Besides the numerical abnormalities in Turner syndrome are structural abnormalities of one of the two X chromosomes, homogeneous or mosaic, all fitting as Turner syndrome cytogenetic varieties.
Turner syndrome cytogenetic variants and their frequency is the following::
- 45x in 53% of cases of Turner syndrome;
- Mosaicism 45x / 46XX in 15% of cases of Turner syndrome;
- X isochromosome, 46X,i(Xq) in 10% of cases of Turner syndrome;
- Mozacism 46X,i (Xq) / 46XX in 8% of cases of Turner syndrome;
- Deletions 46XXp- or 46XXq- in 6% of cases of Turner syndrome;
- Other mosaicism in 8% of cases of Turner syndrome.

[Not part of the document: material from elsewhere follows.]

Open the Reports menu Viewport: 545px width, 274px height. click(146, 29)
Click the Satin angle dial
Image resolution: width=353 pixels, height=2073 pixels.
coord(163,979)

Tests Used For diagnosis of Turner Syndrome
- Standrad Karyotype of peripheral blood;
- Molecular biology tests, because in 5% – 10% of cases of Turner syndrome there is an XY cell clone that can not be detected by classical cytogenetics. Such cases have an increased risk to develop gonadoblastoma and require a removal of gonadal rudiments.
The medical management of Turner syndrome:
Biosynthesised growth hormone is administered at early ages to improve the stature with 10 cm. Administration of appropriate hormonal therapy may induce the installation of menstruation. Treatment with estrogen and progesterone ensure a harmonious development, puberty and a normal sex life. This treatment prevents osteoporosis and reduces cardiovascular risks of Turner syndrome. Establishment of early therapy, allows the state of pregnancy through in vitro fertilization and birth.
Prenatal diagnosis of Turner syndrome:
Prenatal diagnosis in Turner syndrome is on the specific ultrasound signs, such as the vizualization of cystic higroma in first or second pregnancy trimester, fetal edema and highlighting the small size of the fetus. Is practice amniocentesis for fetal karyotype analysis.